What are the percentages of mobs spawning in Chunks?

This is all quite well explained on the Minecraft Wiki "Spawning" page.

Animal spawning

Approximately one in ten newly generated chunks will contain mobs

[...]

Mob spawning

Mobs are broadly divided into four categories [...]

Mob caps are directly proportional to the total number of chunks eligible for spawning. To calculate the cap, the spawning area is expanded by one chunk in every direction (so the default gives 17×17 chunks), then the total number of chunks is plugged into the following formula:

cap = constant * chunks / 256

Each mob category has a separate cap and a different constant in the formula:

[...]

Passive = 10

[...]

In single player mode, the chunk count is 17×17 = 289, and the caps work out to:

[...]

Passive = 11

Finally, which passive mob pack is spawned at chunk generation and later (if the cap isn't full) is random, and they all have equal probability. The exception is horses (and donkeys and mules), which have zero possibility of spawning outside of the plains biome.

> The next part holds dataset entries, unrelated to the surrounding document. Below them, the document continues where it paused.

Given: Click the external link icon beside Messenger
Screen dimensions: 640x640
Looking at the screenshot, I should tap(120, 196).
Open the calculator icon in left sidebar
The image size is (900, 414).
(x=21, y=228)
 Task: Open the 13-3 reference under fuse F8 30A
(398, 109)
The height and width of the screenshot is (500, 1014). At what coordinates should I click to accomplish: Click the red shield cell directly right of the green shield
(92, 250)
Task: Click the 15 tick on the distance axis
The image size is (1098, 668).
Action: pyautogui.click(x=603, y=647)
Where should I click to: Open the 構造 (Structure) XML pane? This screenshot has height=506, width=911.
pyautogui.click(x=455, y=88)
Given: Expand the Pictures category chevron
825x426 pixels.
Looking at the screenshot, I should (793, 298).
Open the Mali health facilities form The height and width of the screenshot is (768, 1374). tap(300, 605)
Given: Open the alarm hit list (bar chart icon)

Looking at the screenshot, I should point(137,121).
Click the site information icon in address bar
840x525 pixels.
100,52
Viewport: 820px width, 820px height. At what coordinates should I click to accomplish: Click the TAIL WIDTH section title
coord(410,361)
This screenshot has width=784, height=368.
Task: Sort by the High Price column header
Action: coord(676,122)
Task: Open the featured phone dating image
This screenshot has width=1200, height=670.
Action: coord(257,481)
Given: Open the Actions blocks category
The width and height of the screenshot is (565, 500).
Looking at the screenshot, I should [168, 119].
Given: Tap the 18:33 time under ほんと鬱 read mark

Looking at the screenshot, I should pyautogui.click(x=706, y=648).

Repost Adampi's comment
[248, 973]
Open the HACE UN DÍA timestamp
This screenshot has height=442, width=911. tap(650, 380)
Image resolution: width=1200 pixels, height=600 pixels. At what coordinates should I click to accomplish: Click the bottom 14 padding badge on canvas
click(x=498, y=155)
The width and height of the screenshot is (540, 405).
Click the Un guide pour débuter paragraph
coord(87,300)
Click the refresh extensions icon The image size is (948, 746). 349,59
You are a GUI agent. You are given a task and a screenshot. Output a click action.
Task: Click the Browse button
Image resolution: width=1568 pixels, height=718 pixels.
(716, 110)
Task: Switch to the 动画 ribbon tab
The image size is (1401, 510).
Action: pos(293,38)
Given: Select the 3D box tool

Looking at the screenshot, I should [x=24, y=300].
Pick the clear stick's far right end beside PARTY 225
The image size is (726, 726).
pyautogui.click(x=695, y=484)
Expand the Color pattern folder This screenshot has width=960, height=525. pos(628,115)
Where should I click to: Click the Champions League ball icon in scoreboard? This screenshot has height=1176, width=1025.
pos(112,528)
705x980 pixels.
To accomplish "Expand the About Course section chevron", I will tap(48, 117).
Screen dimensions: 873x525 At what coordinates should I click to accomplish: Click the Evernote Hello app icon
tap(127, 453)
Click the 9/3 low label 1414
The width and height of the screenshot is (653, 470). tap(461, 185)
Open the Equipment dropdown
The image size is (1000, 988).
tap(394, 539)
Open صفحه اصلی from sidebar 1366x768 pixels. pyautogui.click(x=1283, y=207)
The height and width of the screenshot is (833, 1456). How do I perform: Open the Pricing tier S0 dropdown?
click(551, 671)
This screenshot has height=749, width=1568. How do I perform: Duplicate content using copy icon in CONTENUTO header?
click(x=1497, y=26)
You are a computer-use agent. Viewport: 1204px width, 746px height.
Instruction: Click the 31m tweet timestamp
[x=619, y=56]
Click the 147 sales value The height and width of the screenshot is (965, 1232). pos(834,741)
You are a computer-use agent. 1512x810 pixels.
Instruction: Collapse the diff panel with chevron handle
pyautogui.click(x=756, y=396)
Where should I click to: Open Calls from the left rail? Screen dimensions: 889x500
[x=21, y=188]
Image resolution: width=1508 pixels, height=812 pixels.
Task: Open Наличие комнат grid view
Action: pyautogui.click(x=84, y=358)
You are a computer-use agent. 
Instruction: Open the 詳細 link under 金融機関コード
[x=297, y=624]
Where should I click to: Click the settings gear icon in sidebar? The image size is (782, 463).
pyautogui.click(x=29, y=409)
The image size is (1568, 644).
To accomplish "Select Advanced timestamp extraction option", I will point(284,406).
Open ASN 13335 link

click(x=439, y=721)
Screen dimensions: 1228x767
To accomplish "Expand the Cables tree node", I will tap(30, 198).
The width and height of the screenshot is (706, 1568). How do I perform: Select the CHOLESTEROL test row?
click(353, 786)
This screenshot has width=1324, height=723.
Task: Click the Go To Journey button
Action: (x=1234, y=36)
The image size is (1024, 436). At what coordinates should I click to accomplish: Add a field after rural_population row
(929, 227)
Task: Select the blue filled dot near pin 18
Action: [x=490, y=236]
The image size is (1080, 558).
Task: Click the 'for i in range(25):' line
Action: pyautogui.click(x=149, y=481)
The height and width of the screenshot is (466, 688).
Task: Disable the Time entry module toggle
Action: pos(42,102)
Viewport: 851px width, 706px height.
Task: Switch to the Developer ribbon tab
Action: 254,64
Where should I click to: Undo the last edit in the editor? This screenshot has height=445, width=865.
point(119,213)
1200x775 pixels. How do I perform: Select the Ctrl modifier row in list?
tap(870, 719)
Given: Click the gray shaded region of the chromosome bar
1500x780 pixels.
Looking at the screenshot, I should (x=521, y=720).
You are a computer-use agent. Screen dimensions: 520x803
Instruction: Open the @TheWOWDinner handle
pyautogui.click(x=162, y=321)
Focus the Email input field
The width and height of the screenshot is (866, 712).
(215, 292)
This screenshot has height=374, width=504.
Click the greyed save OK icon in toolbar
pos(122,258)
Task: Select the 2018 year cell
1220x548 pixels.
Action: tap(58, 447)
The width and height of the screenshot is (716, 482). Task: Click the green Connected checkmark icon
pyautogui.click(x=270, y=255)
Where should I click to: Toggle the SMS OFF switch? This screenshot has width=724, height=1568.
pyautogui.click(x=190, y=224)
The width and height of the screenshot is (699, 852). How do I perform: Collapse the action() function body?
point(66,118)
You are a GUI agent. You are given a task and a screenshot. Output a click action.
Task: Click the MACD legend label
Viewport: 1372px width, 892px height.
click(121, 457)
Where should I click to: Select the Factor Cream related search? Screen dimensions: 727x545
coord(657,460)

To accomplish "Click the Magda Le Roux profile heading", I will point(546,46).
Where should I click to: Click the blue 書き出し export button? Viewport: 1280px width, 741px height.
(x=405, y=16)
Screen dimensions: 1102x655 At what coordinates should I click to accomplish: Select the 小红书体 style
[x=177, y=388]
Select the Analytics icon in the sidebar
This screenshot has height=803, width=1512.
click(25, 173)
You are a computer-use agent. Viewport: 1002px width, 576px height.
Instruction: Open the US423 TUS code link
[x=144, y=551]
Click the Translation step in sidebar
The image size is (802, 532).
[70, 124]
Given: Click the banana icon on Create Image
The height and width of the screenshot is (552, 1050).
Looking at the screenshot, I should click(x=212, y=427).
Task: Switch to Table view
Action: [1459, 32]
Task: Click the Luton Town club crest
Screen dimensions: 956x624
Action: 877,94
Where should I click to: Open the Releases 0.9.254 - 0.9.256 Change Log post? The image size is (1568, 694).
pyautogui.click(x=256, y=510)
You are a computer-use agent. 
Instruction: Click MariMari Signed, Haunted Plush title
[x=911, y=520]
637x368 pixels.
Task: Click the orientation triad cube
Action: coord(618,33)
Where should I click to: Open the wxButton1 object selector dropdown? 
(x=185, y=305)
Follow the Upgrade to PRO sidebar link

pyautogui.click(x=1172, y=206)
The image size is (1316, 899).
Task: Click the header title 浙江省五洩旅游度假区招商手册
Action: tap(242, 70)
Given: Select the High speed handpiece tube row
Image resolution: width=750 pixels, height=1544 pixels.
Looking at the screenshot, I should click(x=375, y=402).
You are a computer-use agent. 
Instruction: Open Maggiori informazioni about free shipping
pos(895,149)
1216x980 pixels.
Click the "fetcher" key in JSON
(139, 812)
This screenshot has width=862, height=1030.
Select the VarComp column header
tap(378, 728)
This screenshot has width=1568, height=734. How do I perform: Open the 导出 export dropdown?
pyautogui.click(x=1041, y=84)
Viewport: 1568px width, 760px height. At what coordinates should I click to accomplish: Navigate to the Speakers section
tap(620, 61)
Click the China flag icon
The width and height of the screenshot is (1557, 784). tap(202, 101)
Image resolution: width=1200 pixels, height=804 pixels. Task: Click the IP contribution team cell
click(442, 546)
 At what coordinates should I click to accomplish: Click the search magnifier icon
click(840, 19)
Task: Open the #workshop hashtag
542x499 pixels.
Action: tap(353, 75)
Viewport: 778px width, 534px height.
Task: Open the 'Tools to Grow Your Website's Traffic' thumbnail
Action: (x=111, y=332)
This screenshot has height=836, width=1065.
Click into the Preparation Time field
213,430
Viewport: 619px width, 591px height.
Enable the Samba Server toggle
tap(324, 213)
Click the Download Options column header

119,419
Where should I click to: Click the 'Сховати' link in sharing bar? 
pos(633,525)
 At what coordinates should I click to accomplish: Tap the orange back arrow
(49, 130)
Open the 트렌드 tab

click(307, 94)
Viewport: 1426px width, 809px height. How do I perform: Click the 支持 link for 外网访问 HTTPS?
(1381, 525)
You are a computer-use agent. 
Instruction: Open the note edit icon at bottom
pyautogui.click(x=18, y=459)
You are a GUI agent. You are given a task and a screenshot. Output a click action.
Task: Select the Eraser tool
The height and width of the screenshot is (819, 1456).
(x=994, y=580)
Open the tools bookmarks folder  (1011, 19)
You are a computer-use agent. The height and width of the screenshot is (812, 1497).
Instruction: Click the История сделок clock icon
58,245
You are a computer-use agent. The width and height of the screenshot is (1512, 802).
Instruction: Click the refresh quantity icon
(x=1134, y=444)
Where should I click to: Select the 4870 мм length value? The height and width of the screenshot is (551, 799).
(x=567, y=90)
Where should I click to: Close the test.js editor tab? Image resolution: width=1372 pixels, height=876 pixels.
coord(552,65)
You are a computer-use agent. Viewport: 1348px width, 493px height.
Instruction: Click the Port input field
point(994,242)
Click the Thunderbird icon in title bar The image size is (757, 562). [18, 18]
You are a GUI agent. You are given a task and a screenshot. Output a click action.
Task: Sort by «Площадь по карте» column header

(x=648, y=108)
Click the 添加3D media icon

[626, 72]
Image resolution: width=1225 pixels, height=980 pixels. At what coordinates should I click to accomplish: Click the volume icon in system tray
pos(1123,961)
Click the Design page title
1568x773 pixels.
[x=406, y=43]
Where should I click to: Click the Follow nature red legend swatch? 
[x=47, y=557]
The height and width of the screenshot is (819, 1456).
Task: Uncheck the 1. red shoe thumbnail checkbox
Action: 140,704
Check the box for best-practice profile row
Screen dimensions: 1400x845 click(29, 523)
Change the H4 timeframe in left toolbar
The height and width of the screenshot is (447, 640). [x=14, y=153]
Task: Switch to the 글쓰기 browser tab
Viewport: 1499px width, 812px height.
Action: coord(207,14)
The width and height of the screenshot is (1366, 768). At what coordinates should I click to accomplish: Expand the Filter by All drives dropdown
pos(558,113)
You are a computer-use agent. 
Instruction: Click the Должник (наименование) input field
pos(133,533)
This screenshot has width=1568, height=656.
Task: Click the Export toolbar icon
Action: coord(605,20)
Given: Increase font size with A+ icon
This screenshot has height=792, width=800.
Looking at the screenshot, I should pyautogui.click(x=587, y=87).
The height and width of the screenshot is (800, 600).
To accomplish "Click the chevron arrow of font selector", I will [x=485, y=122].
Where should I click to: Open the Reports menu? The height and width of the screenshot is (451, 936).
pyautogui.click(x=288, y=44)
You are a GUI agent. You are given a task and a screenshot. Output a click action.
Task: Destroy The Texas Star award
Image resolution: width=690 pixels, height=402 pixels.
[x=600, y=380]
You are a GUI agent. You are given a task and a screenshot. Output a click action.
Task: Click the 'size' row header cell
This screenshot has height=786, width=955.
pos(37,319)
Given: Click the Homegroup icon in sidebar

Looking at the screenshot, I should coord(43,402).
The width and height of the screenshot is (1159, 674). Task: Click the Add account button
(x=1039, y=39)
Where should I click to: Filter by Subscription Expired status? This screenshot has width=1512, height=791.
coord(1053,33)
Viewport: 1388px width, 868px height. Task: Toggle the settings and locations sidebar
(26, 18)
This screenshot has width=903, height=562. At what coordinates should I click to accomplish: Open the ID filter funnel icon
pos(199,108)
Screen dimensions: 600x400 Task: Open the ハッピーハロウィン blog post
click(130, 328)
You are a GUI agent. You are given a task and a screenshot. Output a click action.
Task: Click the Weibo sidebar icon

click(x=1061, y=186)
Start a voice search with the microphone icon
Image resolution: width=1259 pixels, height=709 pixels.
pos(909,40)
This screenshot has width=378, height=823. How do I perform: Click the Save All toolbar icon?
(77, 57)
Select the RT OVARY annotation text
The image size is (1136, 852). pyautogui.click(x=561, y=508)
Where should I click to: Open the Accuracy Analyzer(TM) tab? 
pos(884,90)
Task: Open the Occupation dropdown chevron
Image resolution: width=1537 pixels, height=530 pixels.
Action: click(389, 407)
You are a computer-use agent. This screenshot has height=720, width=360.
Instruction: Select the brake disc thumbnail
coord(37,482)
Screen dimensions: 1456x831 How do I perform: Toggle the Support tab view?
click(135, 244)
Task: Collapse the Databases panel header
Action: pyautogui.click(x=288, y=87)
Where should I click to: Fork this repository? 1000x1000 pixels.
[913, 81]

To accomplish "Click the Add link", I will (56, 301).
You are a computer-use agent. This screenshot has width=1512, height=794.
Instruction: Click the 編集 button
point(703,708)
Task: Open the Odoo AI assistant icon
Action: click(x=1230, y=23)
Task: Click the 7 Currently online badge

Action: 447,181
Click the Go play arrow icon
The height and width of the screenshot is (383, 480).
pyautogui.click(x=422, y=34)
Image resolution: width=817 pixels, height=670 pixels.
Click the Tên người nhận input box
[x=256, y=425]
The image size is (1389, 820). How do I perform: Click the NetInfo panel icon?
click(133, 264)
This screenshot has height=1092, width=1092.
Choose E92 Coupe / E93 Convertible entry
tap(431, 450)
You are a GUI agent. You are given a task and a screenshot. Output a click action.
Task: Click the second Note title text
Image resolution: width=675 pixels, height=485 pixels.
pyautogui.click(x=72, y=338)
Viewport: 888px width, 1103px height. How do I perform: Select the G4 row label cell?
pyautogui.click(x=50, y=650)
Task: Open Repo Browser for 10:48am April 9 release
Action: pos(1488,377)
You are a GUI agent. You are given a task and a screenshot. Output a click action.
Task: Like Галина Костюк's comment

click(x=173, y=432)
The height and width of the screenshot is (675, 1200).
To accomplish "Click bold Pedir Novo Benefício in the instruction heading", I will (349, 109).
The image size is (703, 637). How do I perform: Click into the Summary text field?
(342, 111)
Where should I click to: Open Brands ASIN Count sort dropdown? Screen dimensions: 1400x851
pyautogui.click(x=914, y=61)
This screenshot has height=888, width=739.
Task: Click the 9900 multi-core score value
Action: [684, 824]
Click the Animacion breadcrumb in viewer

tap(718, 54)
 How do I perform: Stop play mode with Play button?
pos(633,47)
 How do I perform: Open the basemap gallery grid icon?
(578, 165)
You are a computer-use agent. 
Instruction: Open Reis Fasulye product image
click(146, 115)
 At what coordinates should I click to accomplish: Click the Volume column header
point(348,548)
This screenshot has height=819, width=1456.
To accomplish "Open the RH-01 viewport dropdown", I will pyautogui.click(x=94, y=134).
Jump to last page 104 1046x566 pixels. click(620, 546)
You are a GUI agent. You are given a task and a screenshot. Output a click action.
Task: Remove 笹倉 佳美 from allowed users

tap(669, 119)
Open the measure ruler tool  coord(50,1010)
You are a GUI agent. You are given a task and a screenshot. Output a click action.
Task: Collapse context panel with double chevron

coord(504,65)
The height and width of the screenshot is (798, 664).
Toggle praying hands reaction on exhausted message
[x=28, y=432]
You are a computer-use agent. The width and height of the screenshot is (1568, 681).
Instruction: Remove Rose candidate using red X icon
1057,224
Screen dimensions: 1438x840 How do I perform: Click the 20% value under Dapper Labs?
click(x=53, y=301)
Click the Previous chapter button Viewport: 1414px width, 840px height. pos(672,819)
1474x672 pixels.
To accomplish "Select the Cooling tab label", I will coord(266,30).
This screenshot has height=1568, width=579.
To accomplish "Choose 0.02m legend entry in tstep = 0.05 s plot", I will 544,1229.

So, consequently, there is a limit of 11 passive mobs per 17x17 chunk area around the player (in singleplayer). This is the limit that prevents more mob packs from spawning though, so you can actually get slightly over the limit. For example, if the 17x17 area already has 10 passive mobs, a new mob pack will spawn soon. If that mob pack spawns a larger number of animals (say, 5), then you would have 15 animals in that 17x17 chunk area. This pushes the count over the cap, so passive animal spawning is now disabled until the cap falls or you move far enough away that there are fewer animals in the 17x17 chunk area around you.